Workers’ compensation laws differ from state to state, and employers whose employees regularly move across state lines should understand how and when these laws apply. Understanding the interplay between state workers’ compensation rules could limit financial losses from personal-injury litigation. A recent Louisiana case, Ford v. Phillips 66 Co., No. 19-920 (La. 3 Cir. 12/16/2020), illustrates this principle.
In that case, the plaintiff worked for a contractor that transported liquid hydrocarbons for refineries and chemical plants in Texas and Louisiana under a master services agreement (MSA). The plaintiff injured his shoulder opening a valve on a job in Louisiana. He filed a workers’ compensation claim in Texas and sued the refinery for personal injuries in Louisiana, alleging the refinery acted negligently by failing to maintain the valve because it should have been far less difficult to open.
At issue in the Louisiana trial court was whether the plaintiff’s injury was one covered by Louisiana workers’ compensation law as provided in the MSA. If it was covered, then he could not sue the refinery for personal injuries. If it was not covered, then he could sue. Under Louisiana law, if a principal, such as the refinery, had an agreement with an agent, here the contractor, the principal qualified as the statutory employer of the agent’s employees. For claimants seeking to recover for injuries sustained on the job with a statutory employer, their recovery was limited to that provided by Louisiana’s workers’ compensation. If a service contract specifically created a statutory-employer relationship, a rebuttable presumption arose that such relationship indeed existed.
The refinery argued the MSA created an express statutory-employer relationship between the refinery and the contract company’s employees, including the plaintiff. According to the refinery, it was the plaintiff’s statutory employer. The refinery noted the MSA had express language showing the parties’ intended the services provided under the MSA to be essential, which disposed of the plaintiff’s ability to rebut the presumption. For those reasons, the refinery alleged it had immunity against the plaintiff’s tort claims under Louisiana workers’ compensation law.

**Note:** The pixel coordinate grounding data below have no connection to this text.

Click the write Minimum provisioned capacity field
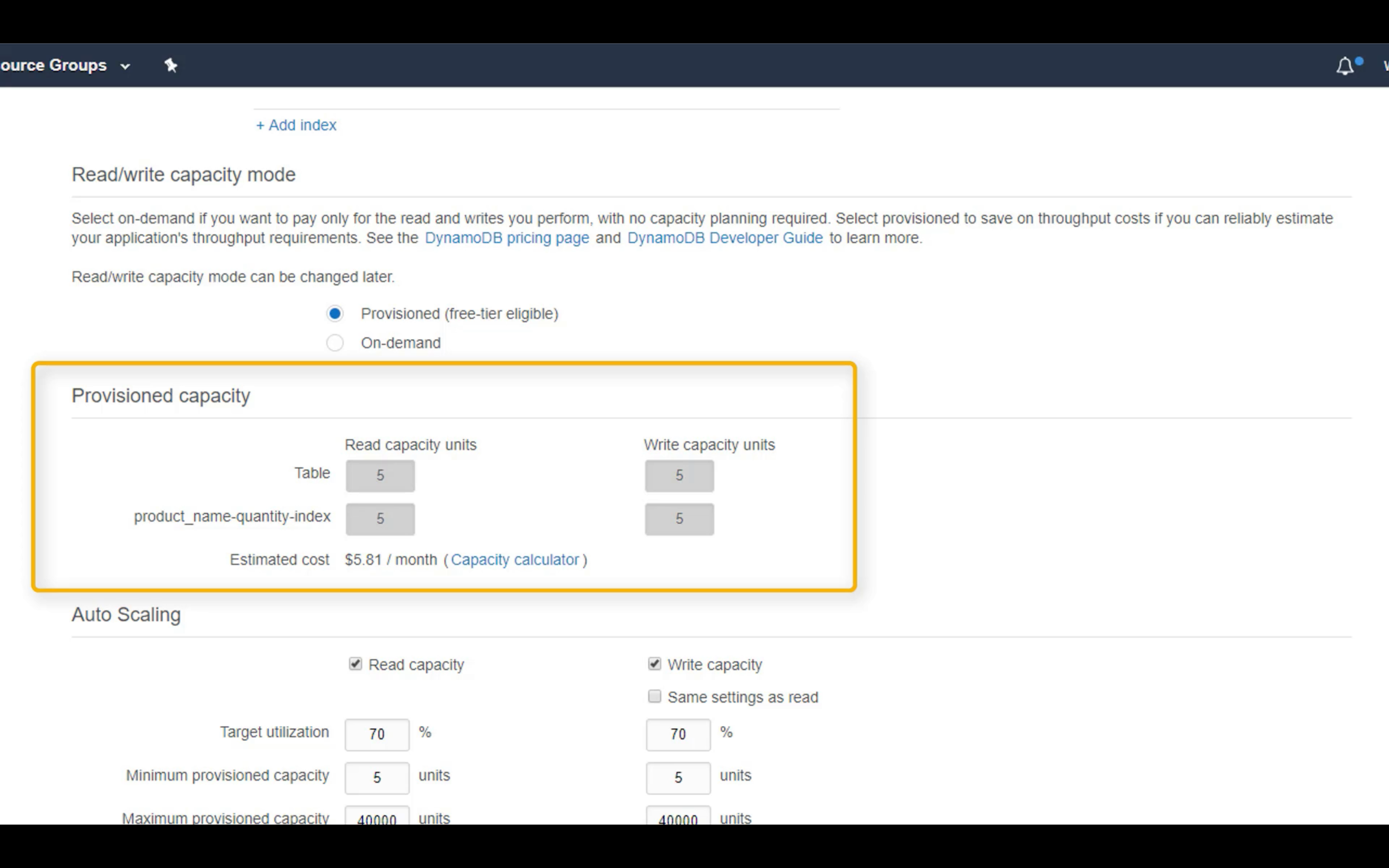The image size is (1389, 868). coord(678,778)
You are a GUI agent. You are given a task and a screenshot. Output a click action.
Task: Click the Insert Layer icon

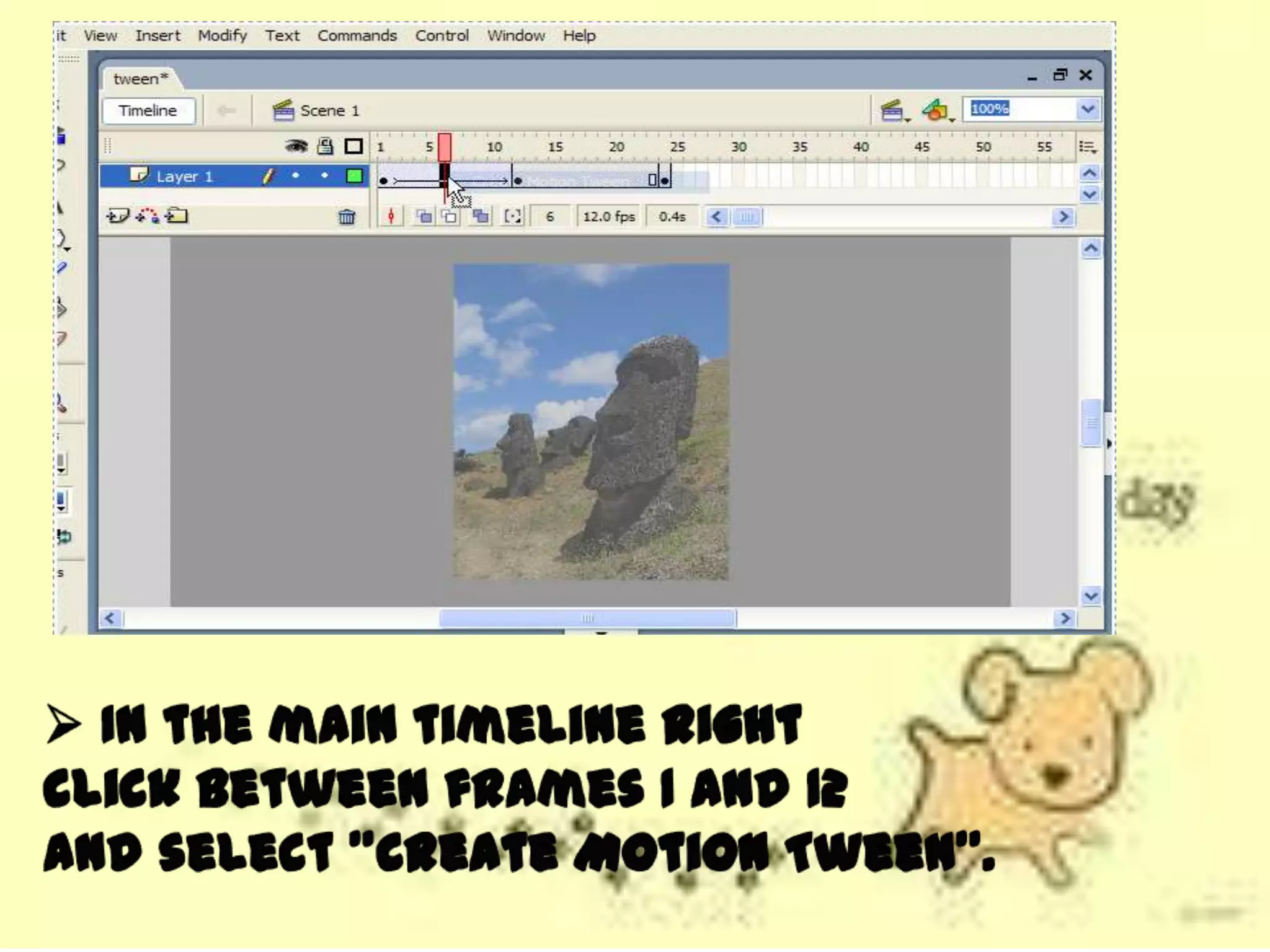click(117, 216)
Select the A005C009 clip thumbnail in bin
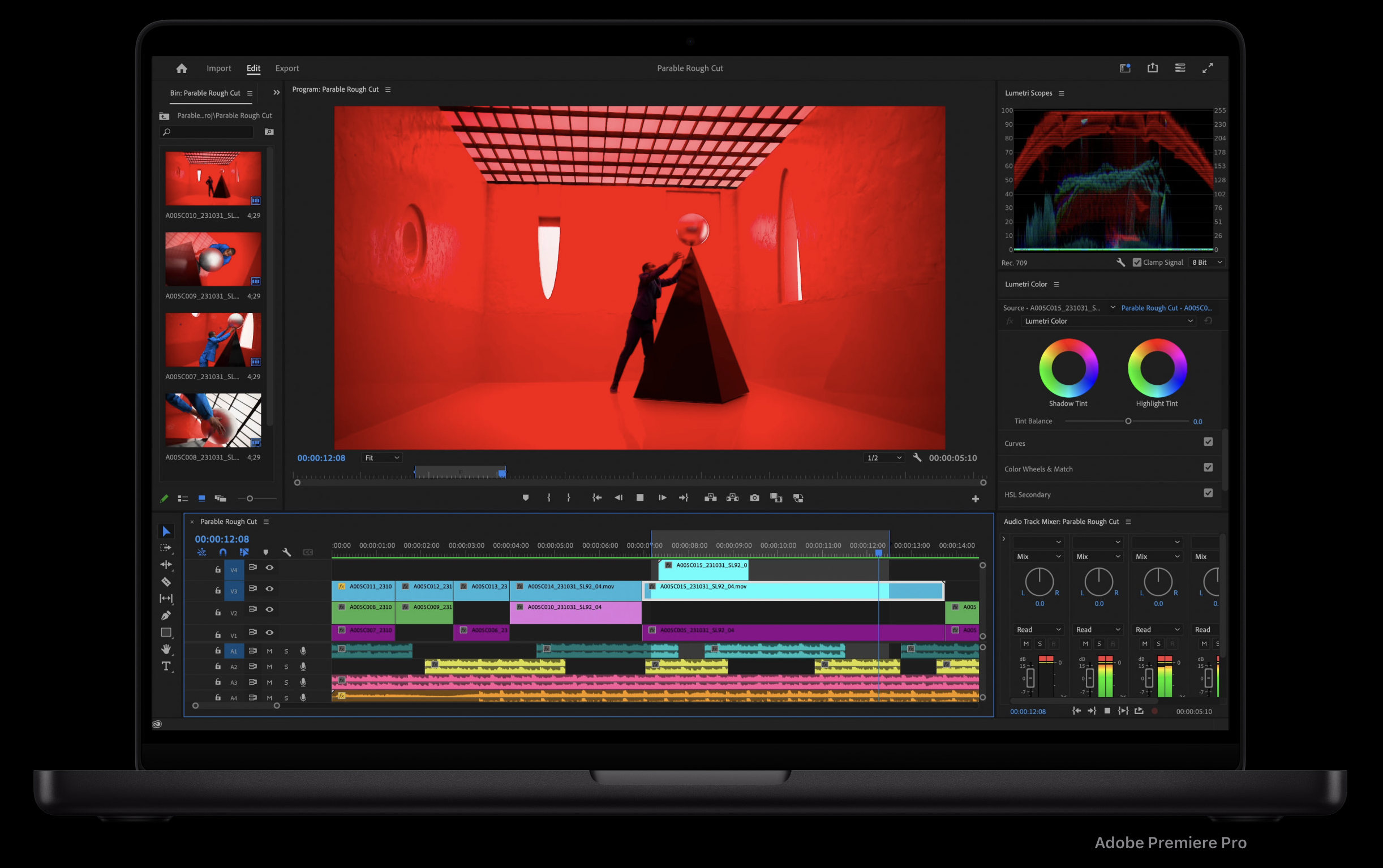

The plaintiff contended the MSA’s statutory-employer provision applied only to claims for workers’ compensation in Louisiana (the operative phrase read: “This Exhibit is limited to and shall apply only in and to the extent of instances involving coverage of the Louisiana Workers’ Compensation Law.”). According to the plaintiff, that phrase could not be applied to him as he filed for workers’ compensation in Texas. The plaintiff further asserted that only Texas workers’ compensation law should apply because he lived in Texas, had already received Texas workers’ compensation benefits, worked as the contractor’s employee in Texas, was not a party to the MSA, and did not know about the MSA. In the plaintiff’s eyes, he had nothing to do with Louisiana workers’ compensation and had no statutory-employer relationship with the refinery. On those bases, he asserted his tort claims were properly before the court in Louisiana.
The trial court denied the refinery’s motion for summary judgment, finding fact questions existed about the parties’ intent in the MSA’s statutory-employer provision, and by extension, whether Louisiana workers’ compensation rules should apply to bar the plaintiff’s claims.
On appeal, the court reversed the trial court and entered judgment in the refinery’s favor. It found that though the plaintiff filed for workers’ compensation benefits in Texas, he remained eligible for workers’ compensation in Louisiana, and jurisdiction was proper in Louisiana. The appeals court then applied Louisiana’s choice-of-law rule related to financial loss and distribution, a two-prong analysis. The first prong required the parties to be domiciled in different states, and the second prong required the injury and the actionable conduct to have occurred in the same state.
Here, the plaintiff was a Texas resident, and the refinery had a principal place of business in Texas; as both were Texas domiciliaries, they did not meet the first prong. However, the appeals court found the refinery qualified as a juridical person under choice-of-law rules because it had incurred an obligation in Louisiana while conducting its business there. Under such circumstances, the refinery was a Louisiana domiciliary. And as both the plaintiff’s injury and the refinery’s alleged negligence occurred in Louisiana, the second prong was also met. Consequently, the court construed the MSA as creating a statutory-employer relationship between the plaintiff and the refinery, which the plaintiff failed to rebut. As a result, the plaintiff could only recover under Louisiana’s workers’ compensation law and could not maintain his personal-injury suit against the refinery.
This case highlights why businesses must consider whether and to what extent their operations may subject them to different states’ laws, particularly in Louisiana. Including a choice-of-law provision in contracts is a straightforward step to ensure some certainty when facing litigation. But a more in-depth understanding of the relevant states’ laws may reveal benefits or liabilities in one state but not another, especially in Louisiana.Further, employers should closely examine their contract terms and address any language that could expose the employer to claims otherwise barred by the contract. Ultimately, the terms included in agreements with employees, vendors, contractors, and those employed by contractors should place employers in the most advantageous position should disputes arise.